The French Open performance of world no. 2 Kim Clisters was so bad that it is hardly worth addressing. Clisters was beaten by the 114th-ranked player, Arantxa Rus, in the second round.
Clisters, in her announced last year on the tour, may not in reality last another month. In her last match on June 14 she lost to 82nd-ranked Romina Oprani at the Netherlands' Unicef Open.
To wit: When a top 5 player starts consistently or semi-consistently losing to players who are not used to being in the top 100, it's time to think about a new vocation. Well, at least Clisters is thinking about a new one. But perhaps she has already overstayed her welcome.
Serena Williams is seeded no. 7 at Wimbledon. This alone exposes the myth of “depth” in the women's game. Serena has been absented from the tour since seemingly forever, and actually since July 2010. But yet is seeded seventh.
Can one imagine a top player out for nearly one year and abruptly being seeded so high, say, in 1990? The year when Steffi, Monica, and Martina (Navratilova) were the top three? Or in 2001 when Martina Hingis, Lindsay Davenport, Amelie Mauresmo, Jennifer Capriati, and Justine Henin comprised part of the year-end top 10 rankings?
No, sir.

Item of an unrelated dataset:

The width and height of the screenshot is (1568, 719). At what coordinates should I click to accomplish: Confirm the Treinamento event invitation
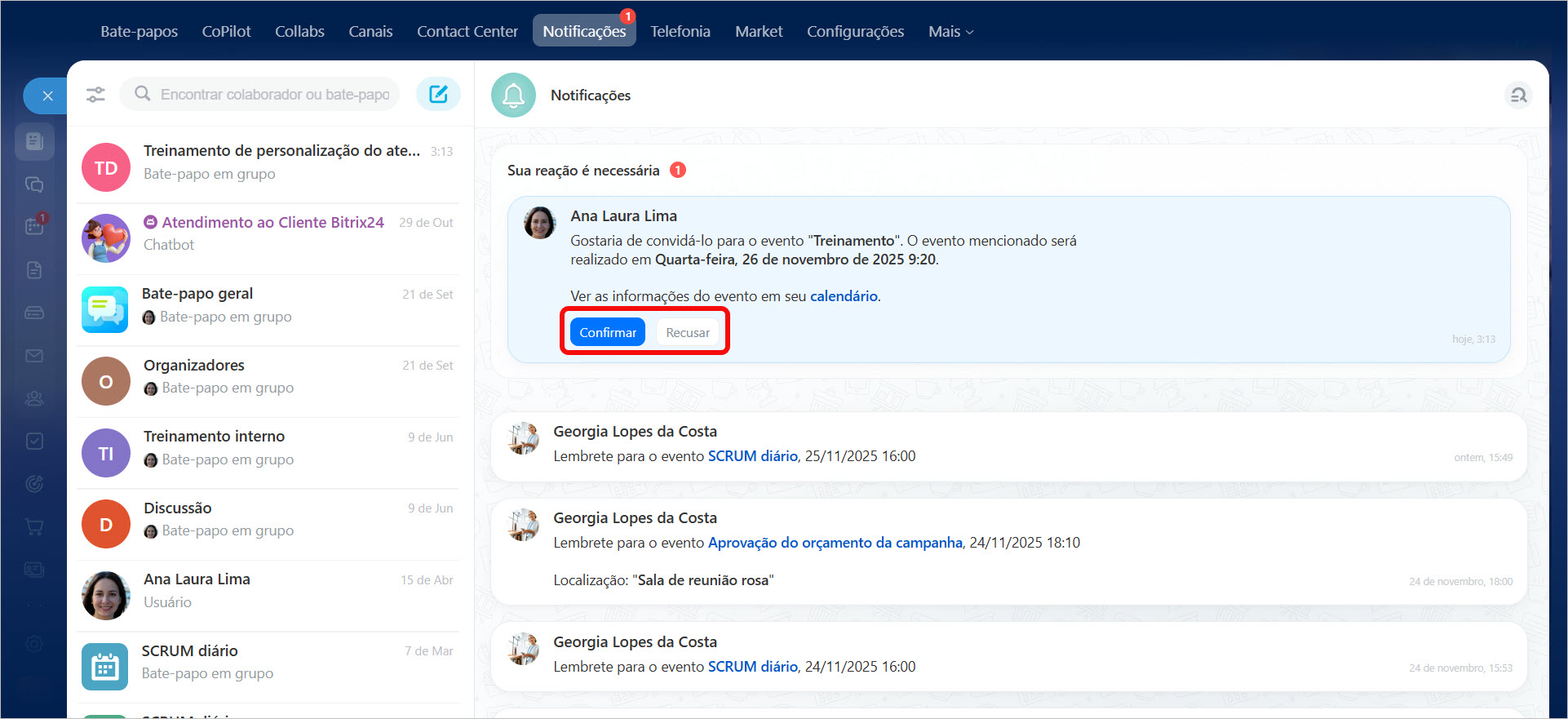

In either of these two cases it would not have been possible.
By the way: Where have you gone, Monica Seles? The tennis nation turns its lonely eyes to you.
The Russians, once so dominant in the women's game, have faded. As late as 2009, there were five Russian women in the year-end top 10: Safina, Kuznetsova, Dementieva, Azarenka, and Radwanska. Today, Azarenka, world no. 5, remains in the top 10, along with Vera Zvonareva, world no. 3, but both have won just one tournament in each of 2010 and 2011, respectively.
The Williams sisters are the best known women's tennis players. But their disposition for tennis is now unpredictable. Who knows what drama will define their game next? Further, Venus is not the same player she once was. She is barely top 20 caliber. Her voguish sister Serena is nowadays more corporate than incomparable. More fashion than unfazed.
Women's tennis was not too long ago relentlessly delectable. The time when one couldn't wait for a match. When we could endlessly discuss Monica, Steffi, Martina (Navratilova), Chris, and Jennifer. Or even when Lindsay Davenport and Martina Hingis had their way. The days when there was true “depth” in the game.
How can one tell if there is quality in a sport? Measure public anticipation. Assess public name recognition of the players. Determine, ironically, if there are dominant public figures in the sport that truly rise above all of the other competitors. Yes, these criteria are superficial, but decipherable.
No one is holding their breath waiting to see the women compete at 2011 Wimbledon.
Some more determinants of quality: Are there any players who are consistent winners at the big events?
When women's tennis was at its best, at least two, three, or four players were consistently winning majors, and a few more racquet swingers were real ongoing threats (“threatening” players such as Arantxa Sanchez Vicario and Gabriela Sabatini, for example). Presently, anyone can come out of the blue—as did Li Na—and capture a title. That's false “depth.” It's real weakness.
According to reports, Caroline Wozniacki has not been too depressed following her loss at the French. Or more exactly, as extracted from Tennis.com: “World No. 1 Caroline Wozniacki comes into Novak Djokovic’s press conference at  Wimbledon and jokingly asks him about his now-broken 43-match winning streak and how he’s going to stop his one match-losing streak.” Implicitly, Wozniacki was joking about her own loss, as well.
One can see why Djokovic could laugh: He's got two majors and he has given the men's game new life and appeal. However, it's hard to imagine what Wozniacki found so humorous about her repetitious failure at Roland Garros.
Women's tennis: More folly than “depth.”